Set tasks.
A - Copy out the passage on classicism and romanticism word for word, in full.
B - How many lines of the listing contain the word "height"? Reply with the number alone.

Surely refinement is the product and objective of aging. The recasting transpires both unwittingly and by design (though the latter is at times disguised by the insinuation of curmudgeonly fussiness). There is as well an accompanying simplicity. And as nose-in-the-air as it may sound, the goal is clarity and classicism.
Classicism is the following of ancient Greek or Roman principles and style in art and literature, generally associated with harmony, restraint, and adherence to recognized standards of form and craftsmanship, especially from the Renaissance to the 18th century. Often contrasted with romanticism.
Romanticism is a movement in the arts and literature that originated in the late 18th century, emphasizing inspiration, subjectivity, and the primacy of the individual. Often contrasted with classicism. Romanticism was a reaction against the order and restraint of classicism and neoclassicism, and a rejection of the rationalism which characterized the Enlightenment. In music, the period embraces much of the 19th century, with composers including Schubert, Schumann, Liszt, and Wagner. Writers exemplifying the movement include Wordsworth, Coleridge, Byron, Shelley, and Keats; among romantic painters are such stylistically diverse artists as William Blake, J. M. W. Turner, Delacroix, and Goya.

Information shown.
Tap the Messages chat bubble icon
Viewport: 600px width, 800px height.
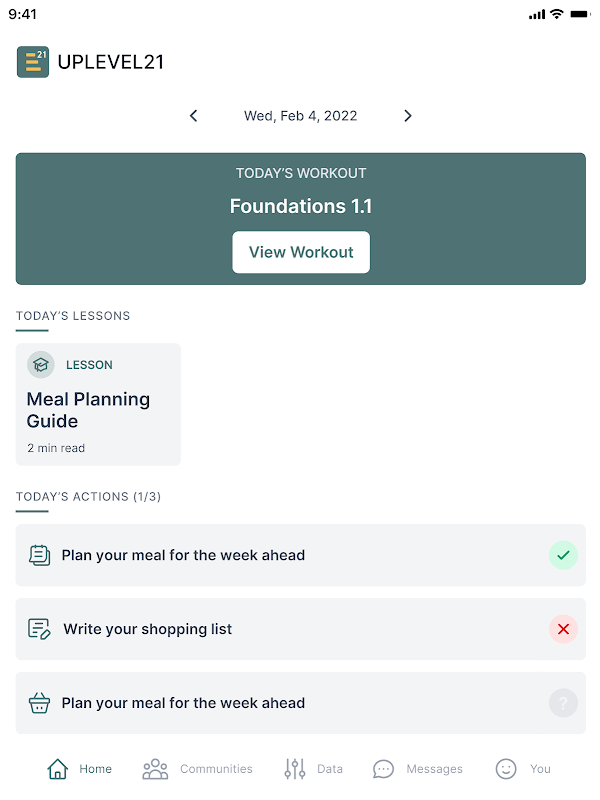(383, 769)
--
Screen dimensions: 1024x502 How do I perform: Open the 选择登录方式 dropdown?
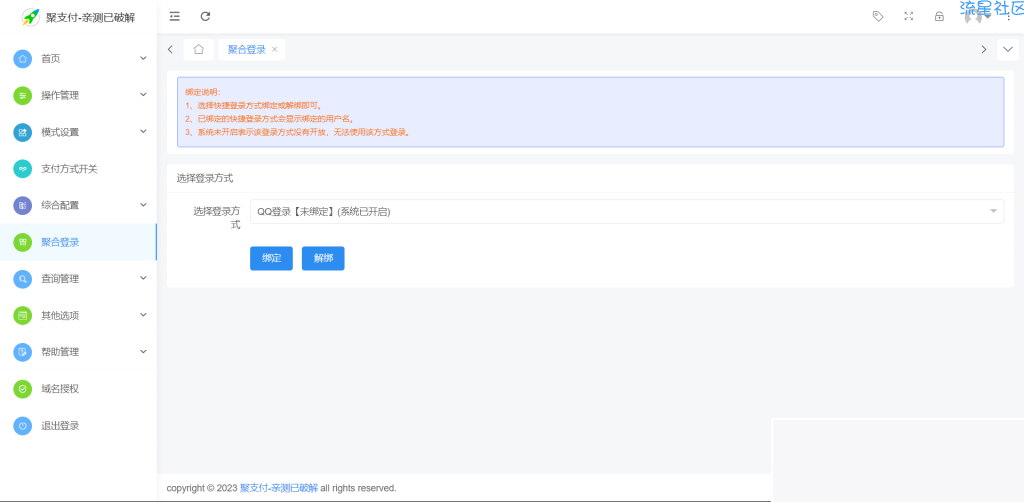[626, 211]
==
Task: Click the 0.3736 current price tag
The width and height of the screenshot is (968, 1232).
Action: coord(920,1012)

Answer list.
A -
Surely refinement is the product and objective of aging. The recasting transpires both unwittingly and by design (though the latter is at times disguised by the insinuation of curmudgeonly fussiness). There is as well an accompanying simplicity. And as nose-in-the-air as it may sound, the goal is clarity and classicism.
Classicism is the following of ancient Greek or Roman principles and style in art and literature, generally associated with harmony, restraint, and adherence to recognized standards of form and craftsmanship, especially from the Renaissance to the 18th century. Often contrasted with romanticism.
Romanticism is a movement in the arts and literature that originated in the late 18th century, emphasizing inspiration, subjectivity, and the primacy of the individual. Often contrasted with classicism. Romanticism was a reaction against the order and restraint of classicism and neoclassicism, and a rejection of the rationalism which characterized the Enlightenment. In music, the period embraces much of the 19th century, with composers including Schubert, Schumann, Liszt, and Wagner. Writers exemplifying the movement include Wordsworth, Coleridge, Byron, Shelley, and Keats; among romantic painters are such stylistically diverse artists as William Blake, J. M. W. Turner, Delacroix, and Goya.

B - 2